Tips and Tricks

Toolz functions can be combined to make functions that, while common, aren’t a part of toolz’s standard library. This section presents a few of these recipes.

  • pick(whitelist, dictionary)

    Return a subset of the provided dictionary with keys contained in the whitelist.

    from toolz import keyfilter
    
    def pick(whitelist, d):
        return keyfilter(lambda k: k in whitelist, d)
    

    Example:

    >>> alphabet = {'a': 1, 'b': 2, 'c': 3, 'd': 4}
    >>> pick(['a', 'b'], alphabet)
    {'a': 1, 'b': 2}
    
  • omit(blacklist, dictionary)

    Return a subset of the provided dictionary with keys not contained in the blacklist.

    from toolz import keyfilter
    
    def omit(blacklist, d):
        return keyfilter(lambda k: k not in blacklist, d)
    

    Example:

    >>> alphabet = {'a': 1, 'b': 2, 'c': 3, 'd': 4}
    >>> omit(['a', 'b'], alphabet)
    {'c': 3, 'd': 4}
    
  • compact(iterable)

    Filter an iterable on “truthy” values.

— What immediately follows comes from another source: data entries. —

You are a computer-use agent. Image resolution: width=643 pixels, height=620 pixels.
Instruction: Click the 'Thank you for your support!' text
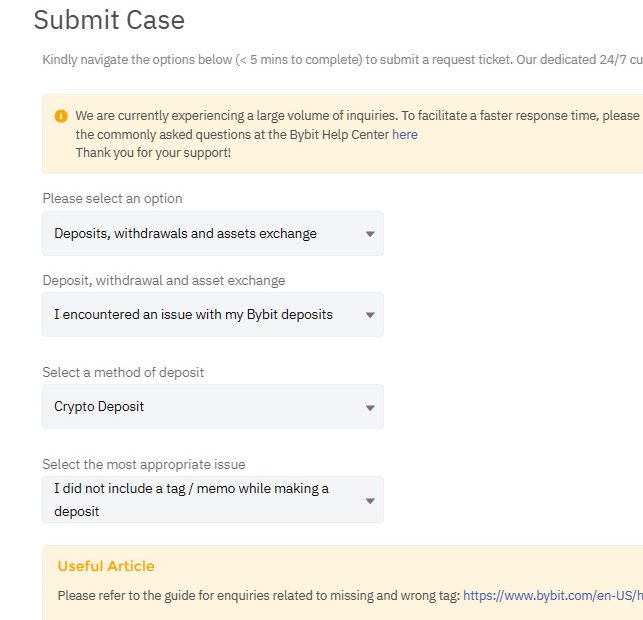point(153,153)
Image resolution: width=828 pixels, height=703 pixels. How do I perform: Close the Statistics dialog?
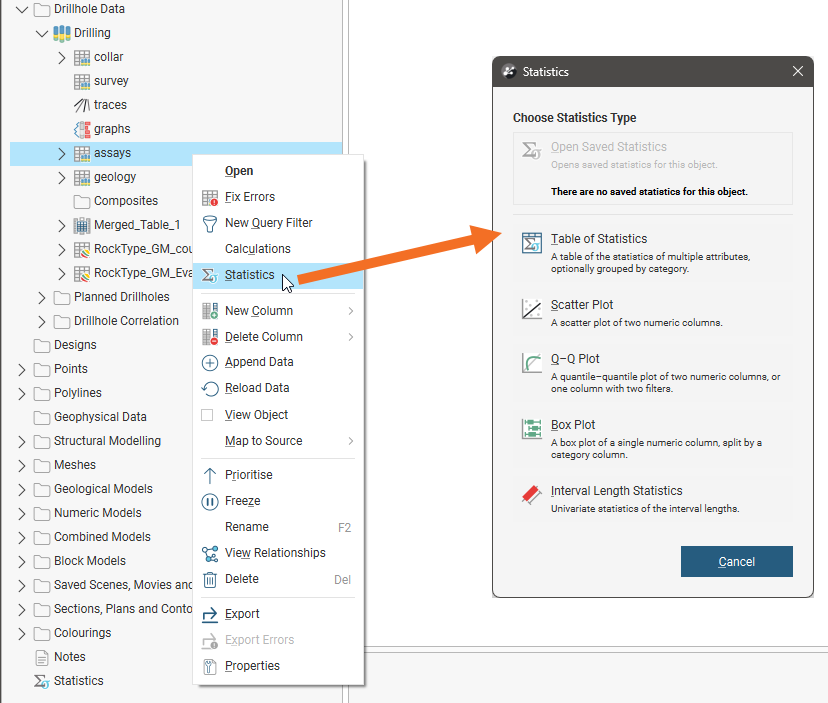(797, 72)
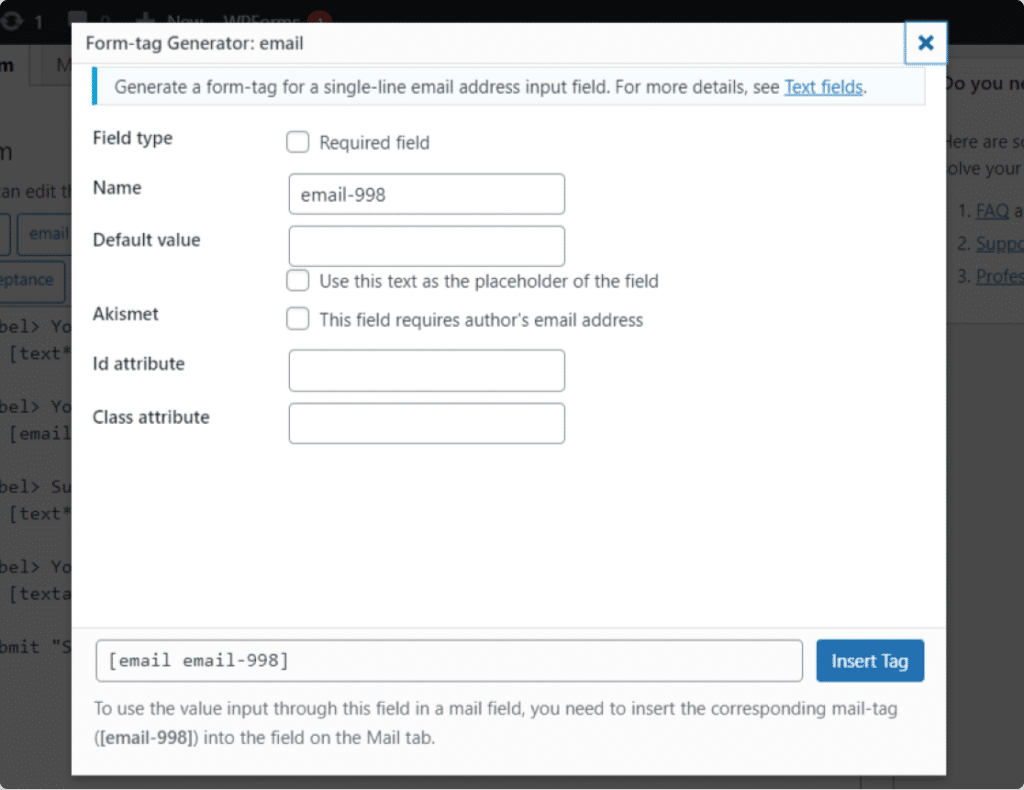Click the updates icon in the admin bar
Screen dimensions: 1024x790
[x=12, y=18]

    from toolz import filter
    
    def compact(iter):
        return filter(None, iter)
    

    Example:

    >>> results = [0, 1, 2, None, 3, False]
    >>> list(compact(results))
    [1, 2, 3]
    
  • keyjoin(leftkey, leftseq, rightkey, rightseq)

    Inner join two sequences of dictionaries on specified keys, merging matches with right value precedence.

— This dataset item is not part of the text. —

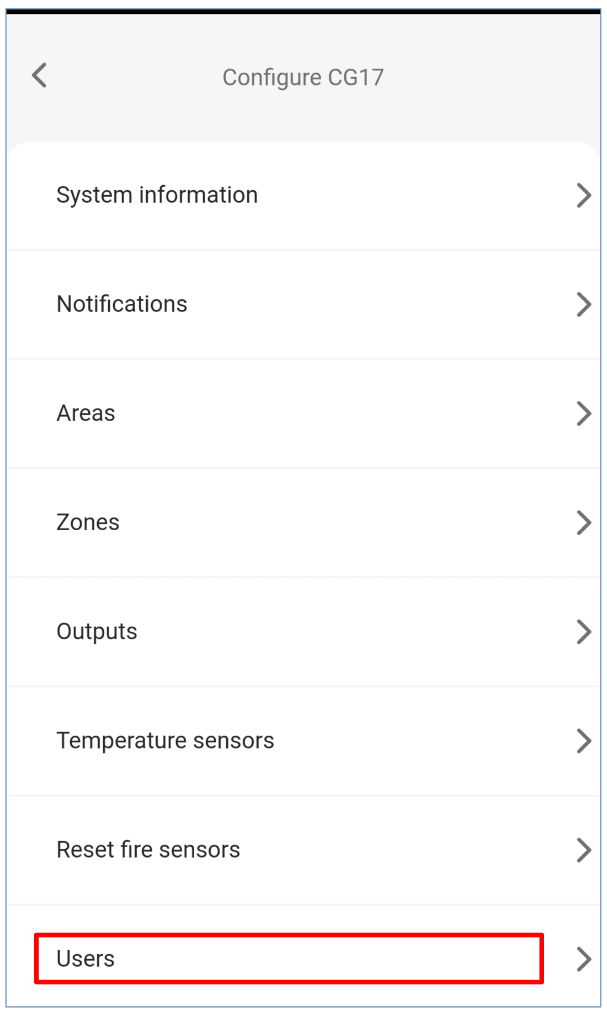
Task: Open the Temperature sensors entry
Action: click(x=165, y=741)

    from itertools import starmap
    from toolz import join, merge
    
    def keyjoin(leftkey, leftseq, rightkey, rightseq):
        return starmap(merge, join(leftkey, leftseq, rightkey, rightseq))
    

    Example:

    >>> people = [{'id': 0, 'name': 'Anonymous Guy', 'location': 'Unknown'},
                  {'id': 1, 'name': 'Karan', 'location': 'San Francisco'},
                  {'id': 2, 'name': 'Matthew', 'location': 'Oakland'}]
    >>> hobbies = [{'person_id': 1, 'hobby': 'Tennis'},
                   {'person_id': 1, 'hobby': 'Acting'},
                   {'person_id': 2, 'hobby': 'Biking'}]
    >>> list(keyjoin('id', people, 'person_id', hobbies))
    [{'hobby': 'Tennis',
      'id': 1,
      'location': 'San Francisco',
      'name': 'Karan',
      'person_id': 1},
     {'hobby': 'Acting',
      'id': 1,
      'location': 'San Francisco',
      'name': 'Karan',
      'person_id': 1},
     {'hobby': 'Biking',
      'id': 2,
      'location': 'Oakland',
      'name': 'Matthew',
      'person_id': 2}]
    
  • areidentical(*seqs)

    Determine if sequences are identical element-wise. This lazily evaluates the sequences and stops as soon as the result is determined.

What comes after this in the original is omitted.